Responsive web design is the best way to make your website look great on any mobile device. If you’ve just stepped into the world of web design and still have no idea what responsive web design is or how to make a responsive web page, you’ve come to the right place.
Responsive web design is no longer optional; sites simply have to be responsive these days. Thankfully, RWD is easier than ever to implement as many great tools help you create and test your designs and ensure you create the best user experience.
Responsive web design, also called RWD, is an approach using HTML and CSS that makes web pages respond to different devices or screen sizes. With RWD, even if your design is meant for the web, there is no need to create new designs for the iPhone, iPad, or any other mobile device. With one responsive web page, it will look good on all devices.
Responsive web design is essential nowadays.
– It makes your site mobile-friendly
Your users are likely to visit your site on mobile devices, so you need to make your web pages responsive to provide your users with a good user experience.
– It helps to get leads
Building a website with a responsive design can help to improve your rankings in search engines, so you will get more organic traffic and leads.
– It’s easy to maintain at a lower cost
You don’t need to manage two (or more) separate sites. Create a responsive site that works on both web and mobile, so it is easy to maintain, and you can save on costs.
– It makes your website more flexible
If your website is responsive, your users can change the pages quickly and easily. There is no need to resize, scroll, zoom in and out, etc.
01. Responsive typography tips
Responsive web design naturally needs responsive typography to go with it. But what does that even mean, and how do you implement it? Typography is the appearance of text; we’re dressing text up.
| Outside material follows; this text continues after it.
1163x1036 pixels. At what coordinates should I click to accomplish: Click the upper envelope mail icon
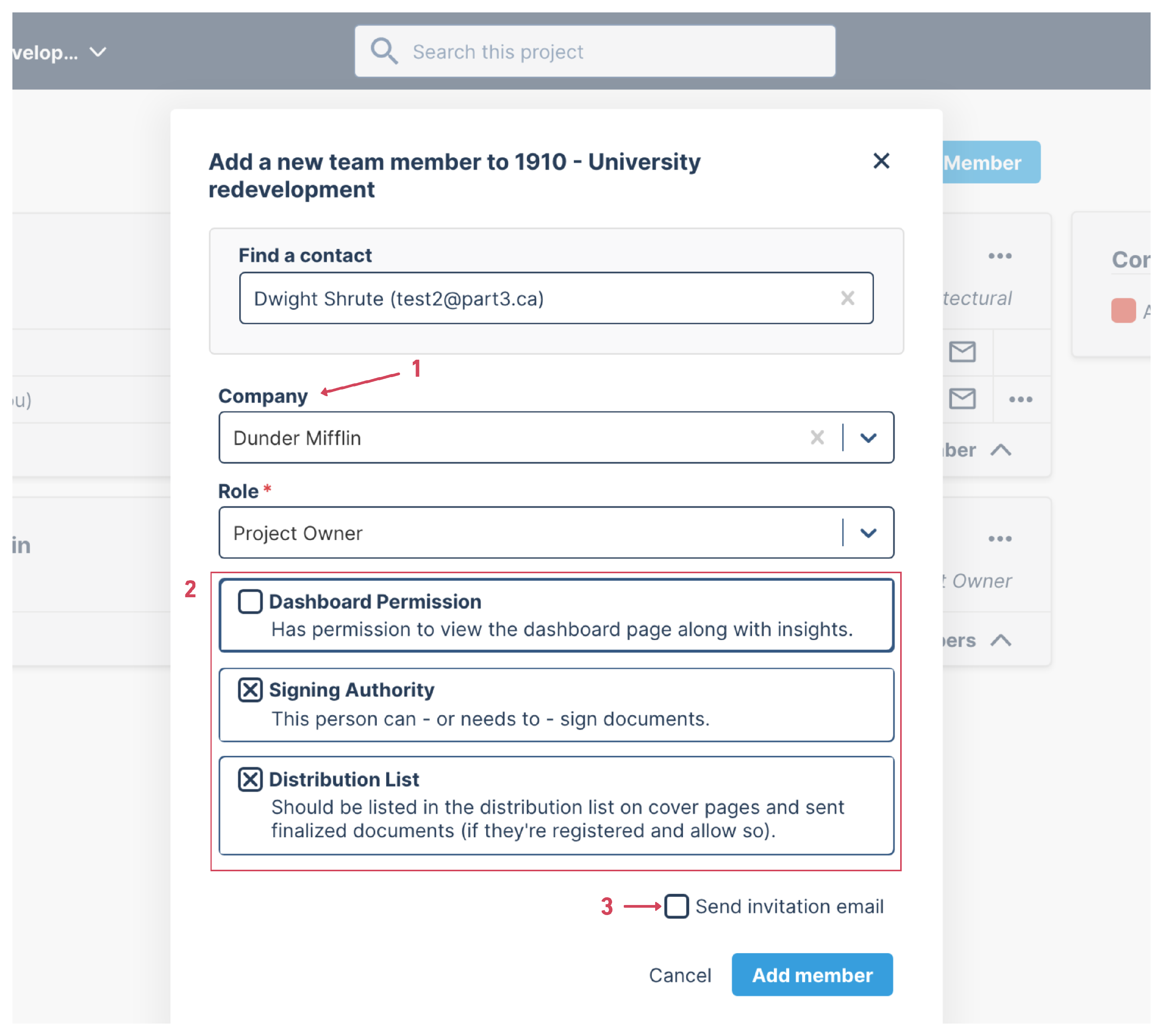(962, 351)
The purpose of dressing is to make the wearer appealing enough to attract a conversation but not hold so much attention that the other party becomes distracted from the conversation.
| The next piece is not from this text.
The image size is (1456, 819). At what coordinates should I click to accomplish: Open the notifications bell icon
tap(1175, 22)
Likewise, the purpose of typography is to enable readers to focus and immerse themselves in the content of the text. Good typography, by definition, is typography that helps text fulfil its purpose of communication.
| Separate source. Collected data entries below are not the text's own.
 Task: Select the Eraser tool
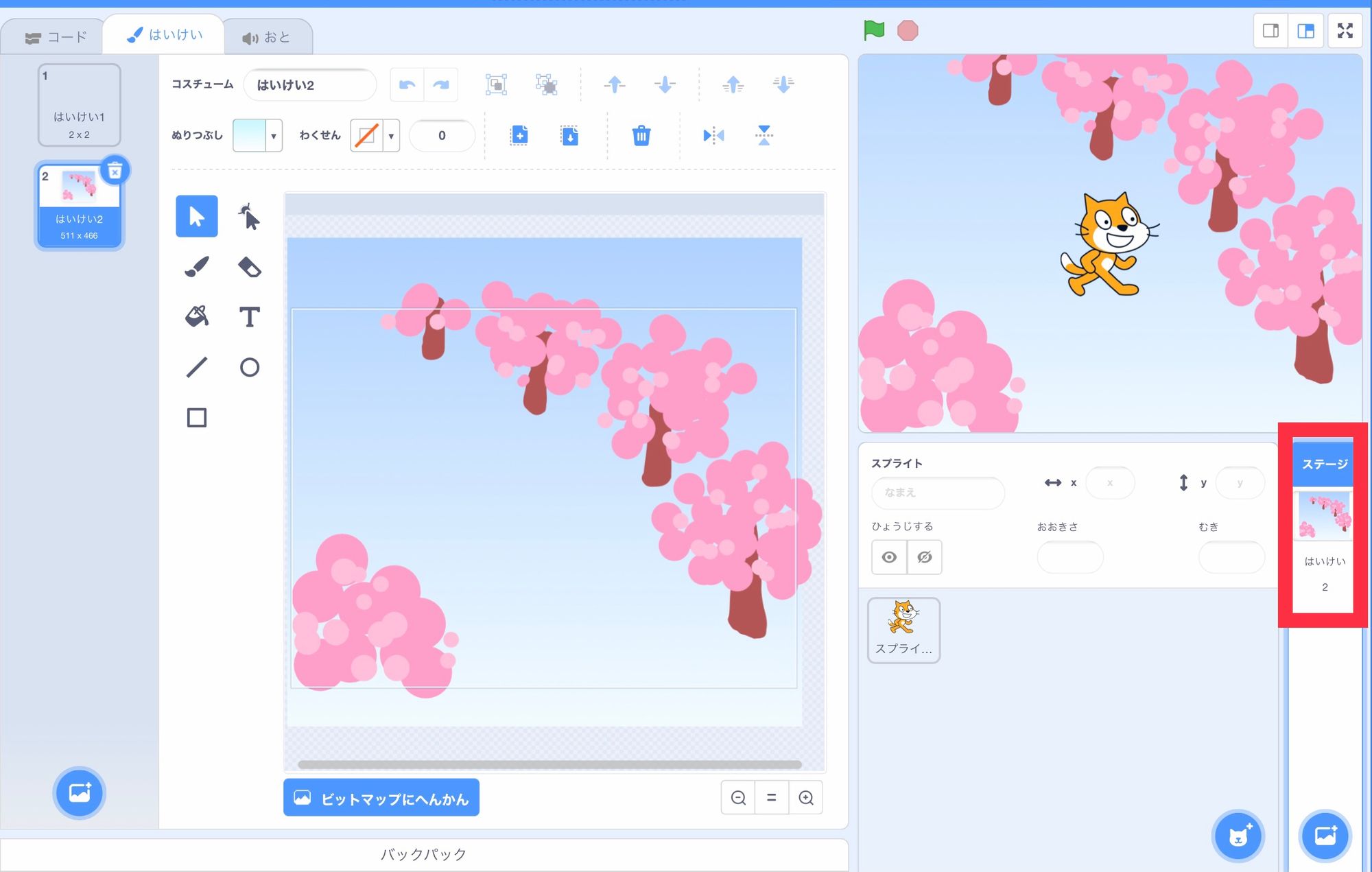(x=250, y=267)
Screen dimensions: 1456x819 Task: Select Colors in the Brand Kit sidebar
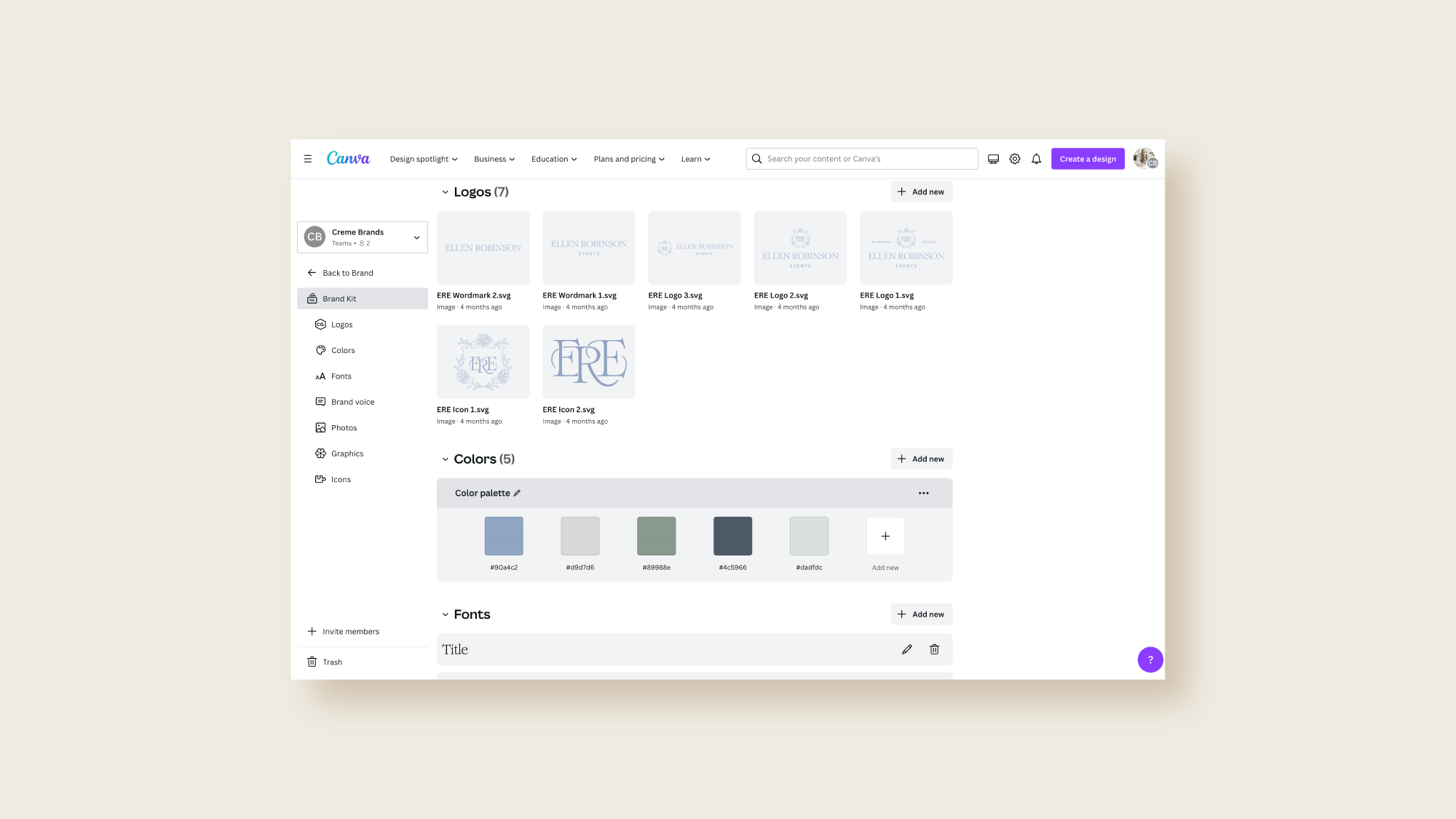343,350
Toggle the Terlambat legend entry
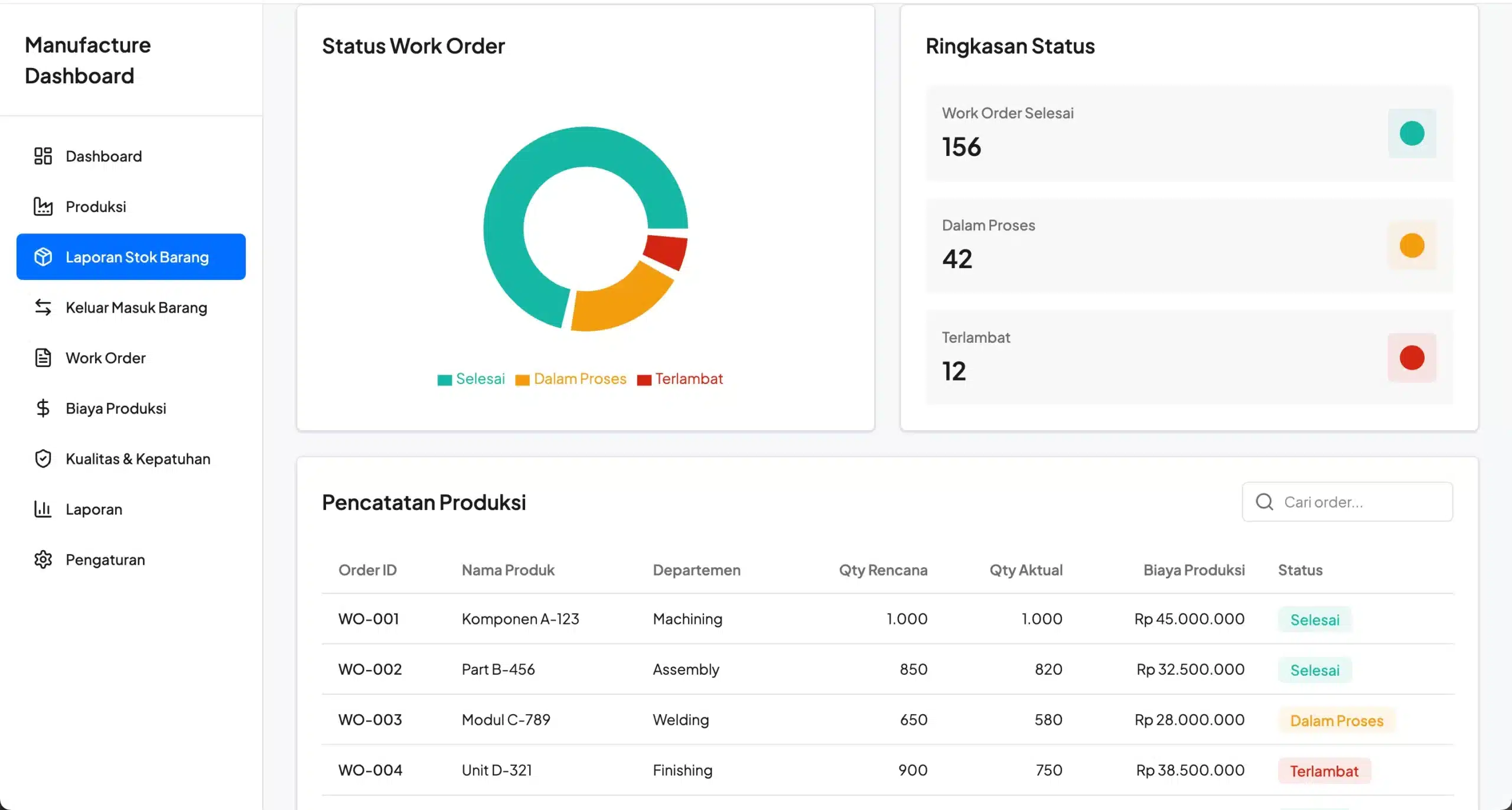Image resolution: width=1512 pixels, height=810 pixels. [680, 379]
Two things must happen for readers to focus and immerse themselves in the text. First, the typography must convey appropriate (if any) emotion. Second, the text must be easy to read. This brings us to four essential properties you need to get right.
- Font family
- Font size
- Line height (also called leading)
- Text width (also called text measure)
02. The Layout Structure
Designing the website layout is always the first step. You don’t have to think of a responsive design at this stage yet. Just focus on building the website layout. You can use a website layout template or a prototyping tool to quickly finish the skeleton of your website. For extreme size changes, we may want to change the layout through a separate style sheet or, more efficiently, through a CSS media query. This does not have to be troublesome; most styles can remain the same, while specific style sheets can inherit these styles and move elements around with floats, widths, heights, etc.
03. Design a responsive site with em-based sizing
Build your pages, so the design doesn’t break if the font size changes. Using em units for font sizing, you can design components on the page that respond automatically should the font size change. Then, with a clever trick for a responsive font size, you can produce an entire page that adjusts dynamically based on the browser’s viewport width. So it is crucial to learn how to leverage ems ‘relative’ behaviour to create scalable and responsive designs.
04. Priority guides: a content-first alternative to wireframes
Learn why you should be using priority guides rather than wireframes. Wireframes may be the most widely-used tool for designing websites, apps, and other digital interfaces, but they’re not without their drawbacks, particularly regarding responsive design. A preferred alternative to wireframes is priority guides, which contain content and elements for a mobile screen, sorted by hierarchy from top to bottom and without layout specifications.
05. Create a responsive layout using HTML and CSS
This is where you make your website responsive. You need to use development languages like HTML and CSS in this stage. Build a great-looking portfolio site suitable for all viewports. Responsive Web Design uses HTML and CSS to resize, hide, shrink, or enlarge a website to make it look good on all devices (desktops, tablets, and phones). A responsive web designer has to use flexible media techniques. This enables adapting images and other media to load per the demands of different devices. The image loading takes place by using the CSS overflow property or scaling. In CSS, scaling is a straightforward technique, one of the basic web design techniques for responsive websites. The designer sets the media element’s maximum width at 100 per cent. This enables the web browser to expand the image and shrink per the device’s requirements and content. But the designers can also crop an image with CSS as an alternative to scaling media. The images can be cropped dramatically to fit into their containers.
06. Use visual variation other than size
Page layout and typography should adapt in harmony to work at different scales. In an expansive desktop design, you might make headings several times bigger than the body text for clarity and drama. On a mobile screen, oversized headings push body text down, breaking continuity and demanding excessive scrolling. We suggest alternative ways of achieving visual hierarchy. On small screens, format subheads using style variations – uppercase, small caps, italic, bold – at the same font size. Indent paragraphs and use white space to separate sections.
Responsive web design is essential to create websites that effectively display images and text content on different mobile devices’ small screens. The designer uses different techniques, such as flexible layouts, grids, media queries, etc., to create responsive web pages.